Aims: Theranostics utilizes the nuclear properties of radioactive isotopes, especially for molecular imaging and targeted therapy. Radiopharmaceuticals (RPs), which combine a pharmaceutical ligand with a radionuclide, enable accurate diagnosis and treatment of various diseases through modalities such as PET and SPECT imaging. The aim of this papare is to review adverse reactions associated with diagnostic and therapeutic radiopharmaceuticals, with an emphasis on their severity and clinical management.

Materials and methods: This review evaluates documented adverse effects (AEs) related to RPs used in nuclear medicine imaging (PET and SPECT) and radionuclide therapy, focusing on their severity and clinical management strategies. It also considers the mechanisms of RPs toxicity, distinguishes between general and specific AEs, and highlights the limitations in current adverse drug reaction (ADR) assessment tools. The methodology used was the research and synthesis of most relevant published literature data; most relevant papers were synthesized regarding the reporting system of ARs and categorized by the specific and systemic adverse effects of RPs.

Results: Side effects from diagnostic RPs are relatively rare and typically minimal. Therapeutic RPs, selected for their high-energy radiation properties, can cause DNA damage to malignant cells while minimizing harm to healthy tissues.

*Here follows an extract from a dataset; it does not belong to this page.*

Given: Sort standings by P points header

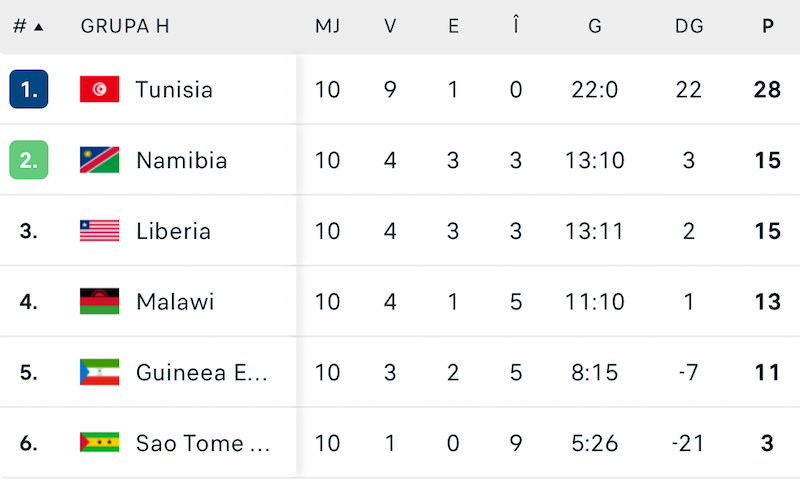Looking at the screenshot, I should [767, 27].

Although adverse effects do occur, they are generally fewer and less severe compared to conventional therapies. Severe toxicity is rare and often preventable. Both patient- and provider-reported ADRs offer important safety insights, though validated assessment instruments remain limited.

Conclusion: Radionuclide therapy offers a targeted approach that is a less invasive alternative to conventional treatments with a favorable safety profile. Continued evaluation of adverse reactions and the development of standardized ADR assessment tools are essential for improving patient outcomes and RP safety monitoring.

Keywords: Adverse drug reactions, patient-reported adverse events; radionuclide therapy; radiopharmaceuticals; theranostics.